“Stop, Look and Listen” – Sound Advice For Avoiding All Types Of “Oncoming Trains,” But Only Part Of The Battle

In the past two days’ posts, I’ve tried to shine a bright light on what I believe to be the importance, indeed the criticality, of our taking the time to STOP (i.e., step out of “our stuff”), LOOK (i.e., be sufficiently attentive to those around us to be able to identify those in need) and LISTEN (i.e., be “fully present” in hearing and appropriately responding to those needs).  Trust me, it’s sound advice for avoiding “oncoming trains” of all makes and models.

However, it occurred to me on my walk last night that both posts presuppose that we are the “ones being needed,” rather than the “ones in need,” when, in fact, Life, often and seemingly without rhyme or reason, casts us alternatively in both roles.  Thus, it’s worth also mentioning that the “ones in need” are not without their own share of responsibilities in this often complex dance.  Communication is very much a two-way street.  Our friends and loved ones can be the most observant people in the world and the best listeners, but, at the end of the day, their ability to make a difference begins with the willingness and courage of those in need to reach out, preferably in a healthy way (i.e., with written or spoken words), and seek help.

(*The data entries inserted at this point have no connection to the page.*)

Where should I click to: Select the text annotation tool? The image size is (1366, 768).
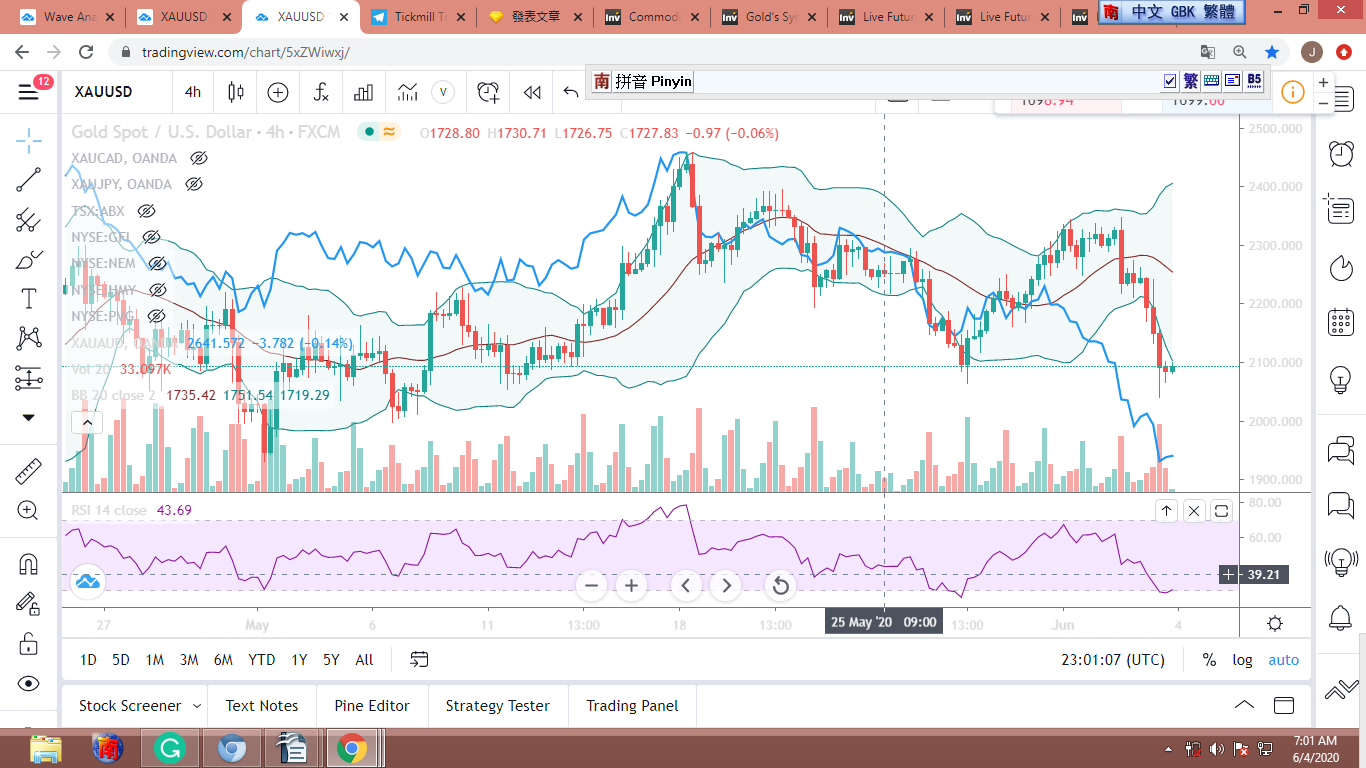[28, 299]
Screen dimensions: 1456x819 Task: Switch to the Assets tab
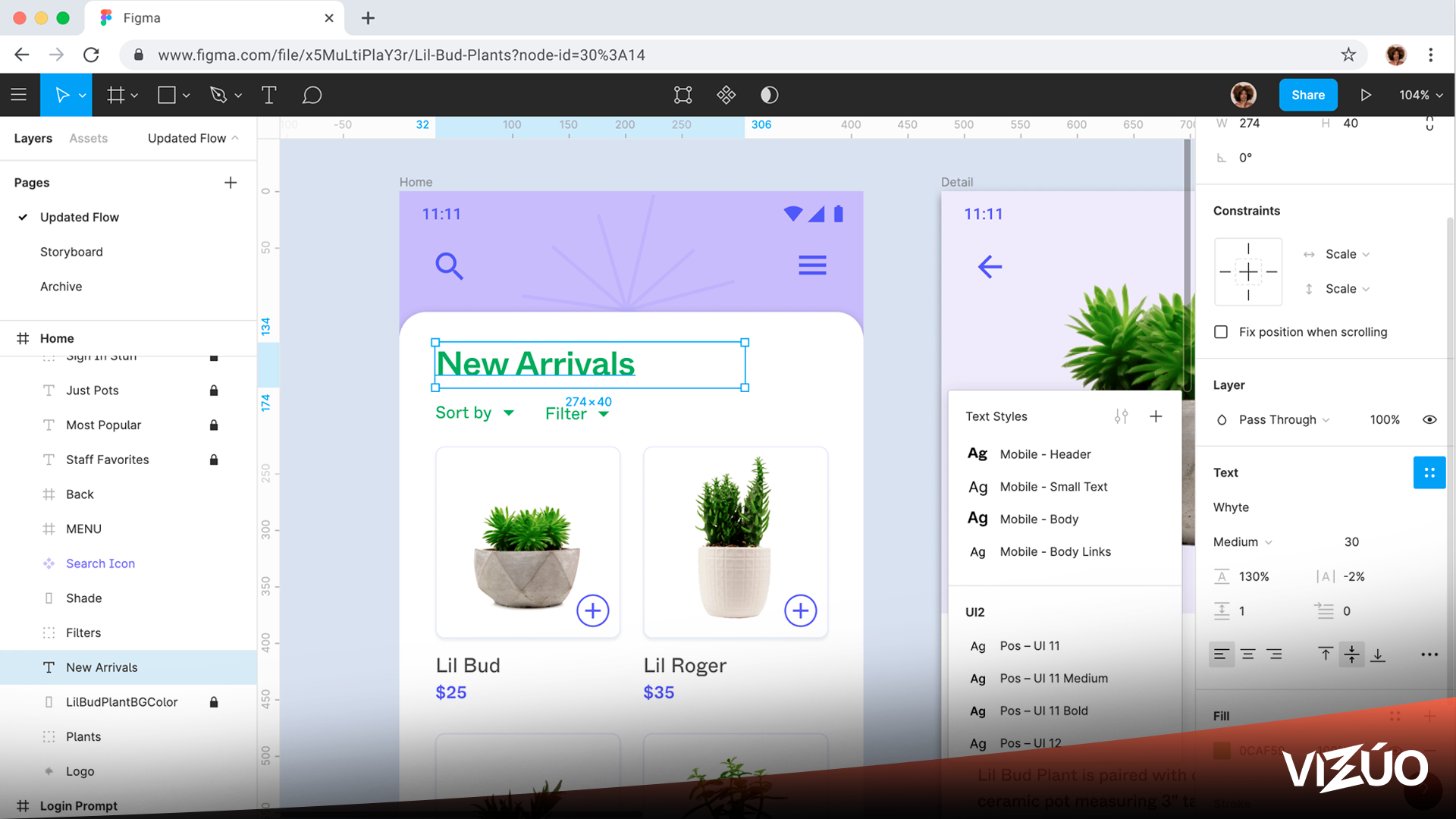pos(88,138)
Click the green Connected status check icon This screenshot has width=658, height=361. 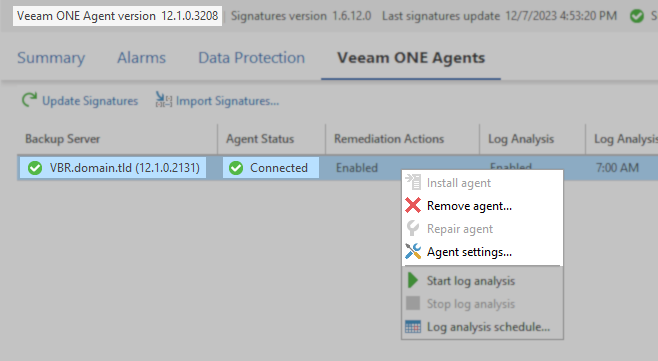click(x=236, y=168)
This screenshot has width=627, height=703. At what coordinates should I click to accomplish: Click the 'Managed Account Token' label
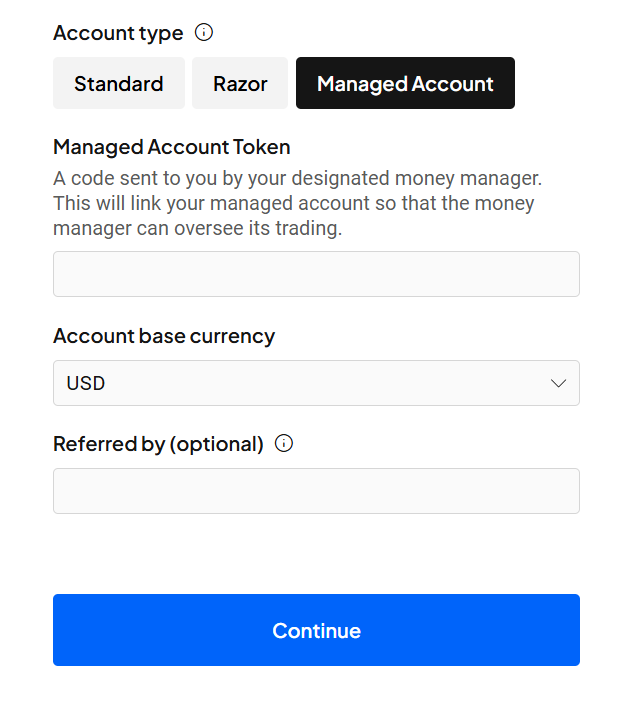click(172, 147)
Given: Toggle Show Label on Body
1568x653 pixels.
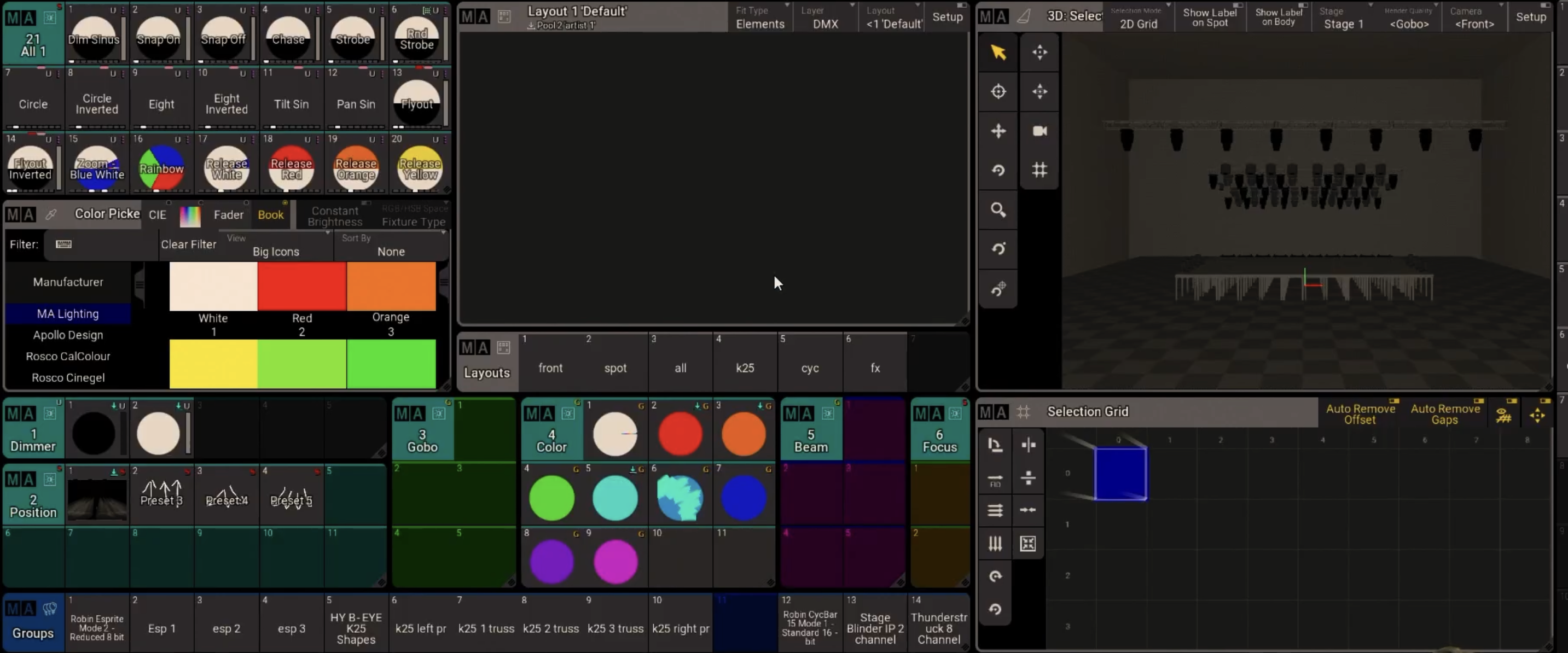Looking at the screenshot, I should tap(1278, 17).

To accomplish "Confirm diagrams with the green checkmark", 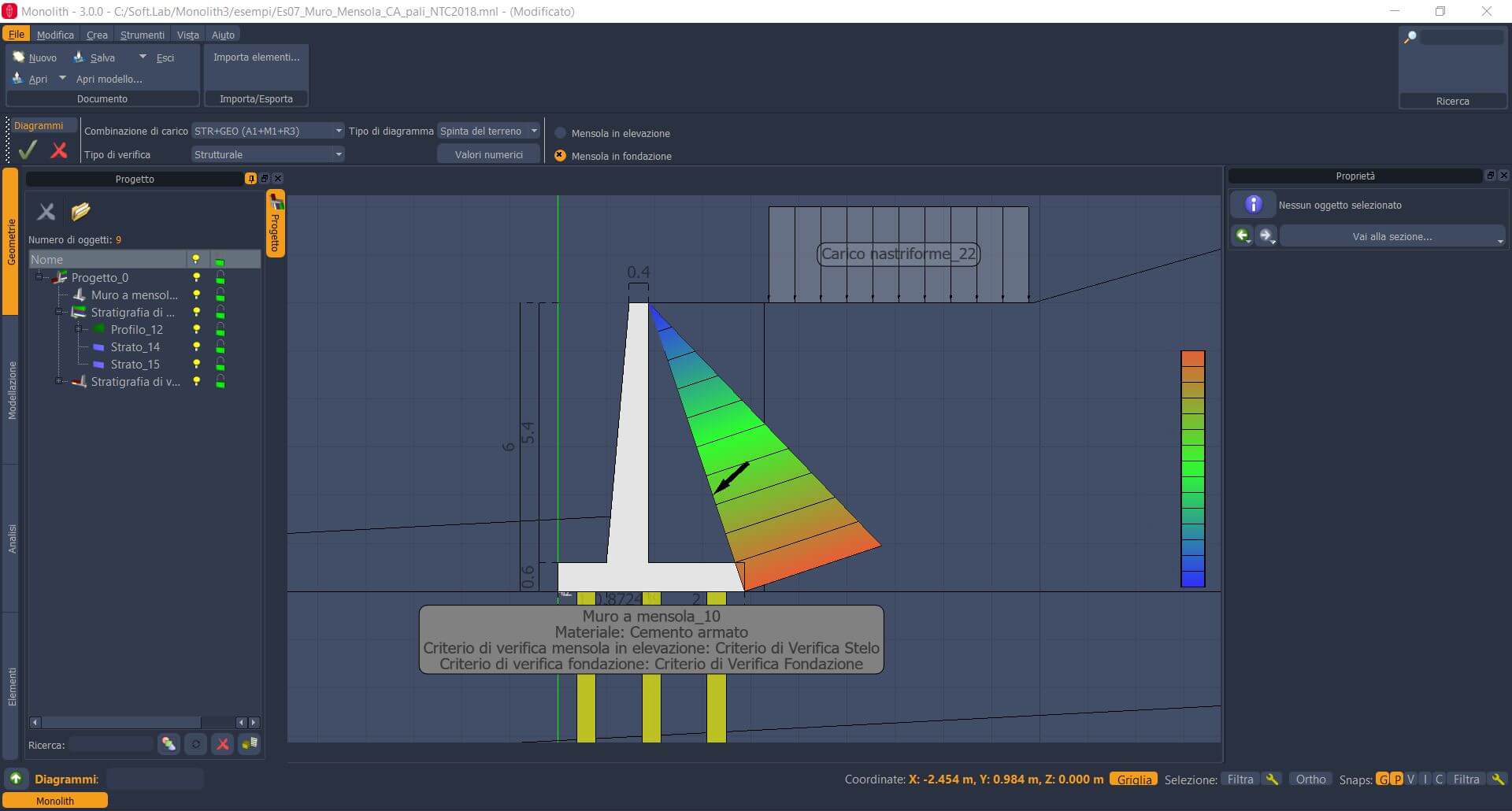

It doesn’t need to be much.  A simple, “I need a friend today,” or “I really could use some companionship and support right now,” or “I’m struggling” is all it takes (or all it should take) to evoke a response from our now “newly enlightened and sensitized” population of fellow earthlings.  If it doesn’t – say it again or write it down and hand it to someone or, if you must, “post it”.  It might take a time or two, but nothing can happen without it.  Simply put, we can’t expect others to read our minds or “guess” at the needs and longings of our heart.  We have to use our “voice” to speak them and then be willing to open our hearts, when, as I would hope will increasingly be the case, others step in to offer their unconditionally loving support.

For, as Bill Withers once said, with his usual simplicity, “no one can fill those of your needs that you won’t let show.”